## Problem statement
Report all lines in the records that hold the string "checkbox".

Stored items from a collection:
——

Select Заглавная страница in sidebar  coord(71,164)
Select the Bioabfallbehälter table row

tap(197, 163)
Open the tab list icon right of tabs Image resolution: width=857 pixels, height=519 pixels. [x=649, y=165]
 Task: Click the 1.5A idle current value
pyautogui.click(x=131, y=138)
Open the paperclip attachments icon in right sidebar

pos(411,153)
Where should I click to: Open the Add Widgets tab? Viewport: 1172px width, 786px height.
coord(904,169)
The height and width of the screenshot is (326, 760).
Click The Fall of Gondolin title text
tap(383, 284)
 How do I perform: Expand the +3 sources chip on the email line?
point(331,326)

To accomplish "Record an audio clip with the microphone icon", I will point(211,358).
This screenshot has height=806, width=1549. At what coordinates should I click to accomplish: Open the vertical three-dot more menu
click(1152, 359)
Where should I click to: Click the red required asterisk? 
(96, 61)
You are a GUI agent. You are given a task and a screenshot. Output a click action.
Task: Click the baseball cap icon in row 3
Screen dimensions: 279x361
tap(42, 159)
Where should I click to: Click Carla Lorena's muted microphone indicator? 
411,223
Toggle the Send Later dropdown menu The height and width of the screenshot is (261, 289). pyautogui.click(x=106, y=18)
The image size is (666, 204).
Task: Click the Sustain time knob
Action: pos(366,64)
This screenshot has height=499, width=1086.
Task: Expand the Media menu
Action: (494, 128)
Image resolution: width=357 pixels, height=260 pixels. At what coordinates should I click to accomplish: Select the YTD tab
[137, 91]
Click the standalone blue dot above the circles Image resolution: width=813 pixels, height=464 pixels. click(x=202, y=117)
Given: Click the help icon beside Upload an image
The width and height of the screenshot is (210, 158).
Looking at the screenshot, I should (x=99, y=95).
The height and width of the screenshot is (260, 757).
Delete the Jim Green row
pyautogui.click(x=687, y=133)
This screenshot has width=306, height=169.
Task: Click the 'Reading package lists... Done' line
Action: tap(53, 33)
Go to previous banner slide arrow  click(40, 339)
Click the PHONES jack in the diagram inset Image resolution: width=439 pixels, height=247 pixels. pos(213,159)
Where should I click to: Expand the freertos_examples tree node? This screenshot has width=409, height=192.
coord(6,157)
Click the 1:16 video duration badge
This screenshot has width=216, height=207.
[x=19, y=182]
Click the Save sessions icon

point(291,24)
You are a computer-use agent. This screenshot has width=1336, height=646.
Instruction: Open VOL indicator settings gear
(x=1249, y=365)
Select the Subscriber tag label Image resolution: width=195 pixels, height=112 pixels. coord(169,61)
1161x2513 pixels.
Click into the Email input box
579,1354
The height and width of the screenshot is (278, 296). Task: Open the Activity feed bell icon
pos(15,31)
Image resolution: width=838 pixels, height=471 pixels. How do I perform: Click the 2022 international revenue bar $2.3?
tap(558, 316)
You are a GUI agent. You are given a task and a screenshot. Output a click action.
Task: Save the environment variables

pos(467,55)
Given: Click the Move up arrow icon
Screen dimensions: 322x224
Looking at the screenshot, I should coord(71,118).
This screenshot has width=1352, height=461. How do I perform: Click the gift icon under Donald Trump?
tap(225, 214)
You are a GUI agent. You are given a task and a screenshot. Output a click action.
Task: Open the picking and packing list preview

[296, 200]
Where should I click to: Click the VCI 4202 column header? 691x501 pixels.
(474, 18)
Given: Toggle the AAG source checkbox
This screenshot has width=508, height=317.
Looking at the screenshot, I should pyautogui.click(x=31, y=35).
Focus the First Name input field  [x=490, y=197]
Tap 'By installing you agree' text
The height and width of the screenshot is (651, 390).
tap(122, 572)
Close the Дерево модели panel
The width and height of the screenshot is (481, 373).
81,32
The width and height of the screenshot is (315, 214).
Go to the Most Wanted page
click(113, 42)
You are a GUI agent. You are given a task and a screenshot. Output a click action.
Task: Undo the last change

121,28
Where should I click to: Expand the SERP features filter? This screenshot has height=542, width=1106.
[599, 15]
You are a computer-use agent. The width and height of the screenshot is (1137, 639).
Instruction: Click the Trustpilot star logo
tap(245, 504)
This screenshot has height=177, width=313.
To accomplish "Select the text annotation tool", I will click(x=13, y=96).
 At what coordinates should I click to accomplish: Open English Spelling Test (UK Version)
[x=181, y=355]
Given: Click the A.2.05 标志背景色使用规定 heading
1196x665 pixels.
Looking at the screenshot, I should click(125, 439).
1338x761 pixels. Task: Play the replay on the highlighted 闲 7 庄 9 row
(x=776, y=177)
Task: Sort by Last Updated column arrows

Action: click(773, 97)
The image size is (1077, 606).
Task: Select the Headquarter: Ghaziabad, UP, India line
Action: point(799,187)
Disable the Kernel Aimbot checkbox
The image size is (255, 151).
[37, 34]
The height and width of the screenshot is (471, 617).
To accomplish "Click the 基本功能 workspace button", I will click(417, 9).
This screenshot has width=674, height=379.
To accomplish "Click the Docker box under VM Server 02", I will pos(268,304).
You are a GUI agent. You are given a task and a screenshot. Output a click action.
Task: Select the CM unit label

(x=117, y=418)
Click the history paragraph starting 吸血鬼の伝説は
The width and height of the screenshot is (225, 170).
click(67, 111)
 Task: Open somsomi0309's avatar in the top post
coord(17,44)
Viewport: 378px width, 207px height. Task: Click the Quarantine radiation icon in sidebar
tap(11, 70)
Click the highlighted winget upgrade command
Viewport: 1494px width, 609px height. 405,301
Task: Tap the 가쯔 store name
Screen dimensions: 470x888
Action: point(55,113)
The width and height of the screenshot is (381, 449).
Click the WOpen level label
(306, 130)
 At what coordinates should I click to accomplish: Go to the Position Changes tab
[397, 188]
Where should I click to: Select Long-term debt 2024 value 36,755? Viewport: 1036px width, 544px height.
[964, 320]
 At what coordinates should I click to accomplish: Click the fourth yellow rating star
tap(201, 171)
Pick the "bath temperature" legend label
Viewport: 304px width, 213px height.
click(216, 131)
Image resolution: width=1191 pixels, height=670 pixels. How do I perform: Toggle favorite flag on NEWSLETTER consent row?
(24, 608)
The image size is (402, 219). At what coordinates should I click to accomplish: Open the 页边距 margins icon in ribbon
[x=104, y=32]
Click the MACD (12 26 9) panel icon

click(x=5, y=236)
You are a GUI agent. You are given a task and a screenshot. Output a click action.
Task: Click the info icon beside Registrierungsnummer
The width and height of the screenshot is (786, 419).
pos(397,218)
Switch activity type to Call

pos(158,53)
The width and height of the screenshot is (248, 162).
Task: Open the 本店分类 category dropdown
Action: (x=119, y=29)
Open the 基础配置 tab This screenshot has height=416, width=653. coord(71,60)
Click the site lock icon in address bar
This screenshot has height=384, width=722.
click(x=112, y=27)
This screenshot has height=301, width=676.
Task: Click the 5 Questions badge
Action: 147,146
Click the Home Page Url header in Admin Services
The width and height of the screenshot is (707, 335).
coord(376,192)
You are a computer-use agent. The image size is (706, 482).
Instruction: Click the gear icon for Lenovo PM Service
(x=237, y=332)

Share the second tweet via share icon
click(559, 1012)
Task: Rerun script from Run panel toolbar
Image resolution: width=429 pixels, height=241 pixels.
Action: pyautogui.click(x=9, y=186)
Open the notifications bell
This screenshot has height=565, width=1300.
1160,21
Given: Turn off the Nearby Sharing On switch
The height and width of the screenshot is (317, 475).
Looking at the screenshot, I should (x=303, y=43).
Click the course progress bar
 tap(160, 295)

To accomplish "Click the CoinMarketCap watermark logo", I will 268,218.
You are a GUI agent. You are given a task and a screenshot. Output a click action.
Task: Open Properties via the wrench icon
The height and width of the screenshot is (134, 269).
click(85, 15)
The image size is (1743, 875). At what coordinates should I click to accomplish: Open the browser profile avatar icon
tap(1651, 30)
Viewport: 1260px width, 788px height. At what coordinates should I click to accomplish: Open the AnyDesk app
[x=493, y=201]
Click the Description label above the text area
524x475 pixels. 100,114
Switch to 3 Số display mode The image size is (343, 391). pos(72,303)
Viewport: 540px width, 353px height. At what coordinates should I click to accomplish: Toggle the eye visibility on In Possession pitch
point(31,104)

——

## Response
Given: Toggle the AAG source checkbox
Disable the Kernel Aimbot checkbox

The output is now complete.